== Consigne 1 ==
Répondez brièvement à chacun des points suivants à partir du texte sur les purges à Chongqing.
(a) Qui est l'actuel chef du Parti à Chongqing ?
(b) Depuis quelle année au moins la municipalité est-elle le théâtre de limogeages décisifs ?
(c) Combien d'années séparent la chute de Bo Xilai de la déchéance de Sun Zhengcai ?
== Consigne 2 ==
Recopiez à l'identique le passage du texte sur les purges à Chongqing, depuis « Xi Jinping n’est » jusqu'à « tache est immense. ».

== Texte fourni ==
Politique
Expert - Politique chinoise

Chine : Chongqing ou l’éternelle purge

Chen Min'er, l'actuel chef du Parti à Chongqing, mène toujours les purges contre les réseaux locaux de ses prédécesseurs, Bo Xilai et Sun Zhengcai. (Source : Peace and Freedom)
Chen Min'er, l'actuel chef du Parti à Chongqing, mène toujours les purges contre les réseaux locaux de ses prédécesseurs, Bo Xilai et Sun Zhengcai. (Source : Peace and Freedom)
Xi Jinping n’est pas au bout de ses purges à Chongqing. Depuis au moins 2012, la municipalité spéciale est le théâtre fracassant des limogeages décisifs pour la domination politique de l’actuel numéro un chinois. La chute spectaculaire du patron local du Parti Bo Xilai a connu une réplique cinq ans plus tard, avec la déchéance de son successeur Sun Zhengcai. Xi Jinping a nommé à sa place l’un de ses plus proches alliés, Chen Min’er. Ce dernier s’attaque aux tréfonds des réseaux de Bo et Sun. La tache est immense.

== Données ==
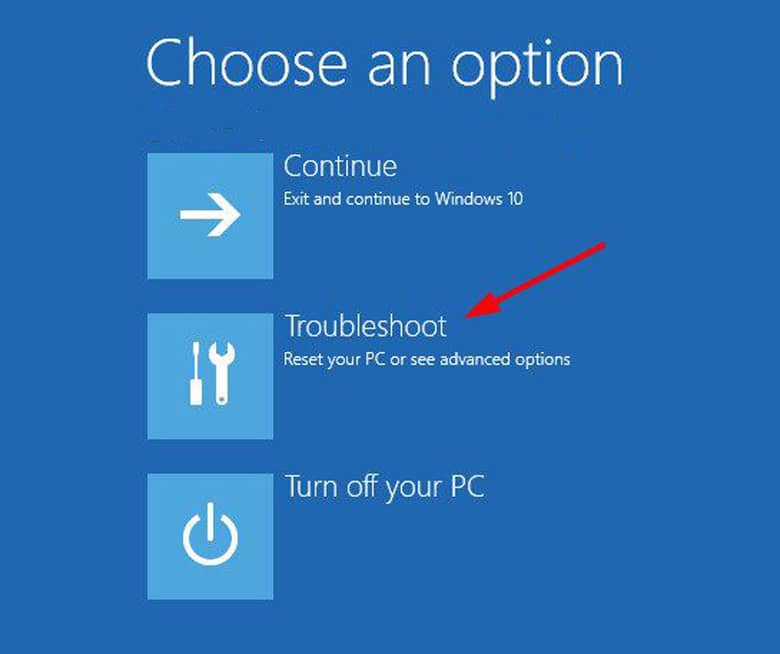Click the power symbol icon
The width and height of the screenshot is (780, 654).
click(x=210, y=534)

== Réponse 1 ==
(a) Chen Min'er.
(b) Depuis au moins 2012.
(c) Cinq ans.

== Réponse 2 ==
Xi Jinping n’est pas au bout de ses purges à Chongqing. Depuis au moins 2012, la municipalité spéciale est le théâtre fracassant des limogeages décisifs pour la domination politique de l’actuel numéro un chinois. La chute spectaculaire du patron local du Parti Bo Xilai a connu une réplique cinq ans plus tard, avec la déchéance de son successeur Sun Zhengcai. Xi Jinping a nommé à sa place l’un de ses plus proches alliés, Chen Min’er. Ce dernier s’attaque aux tréfonds des réseaux de Bo et Sun. La tache est immense.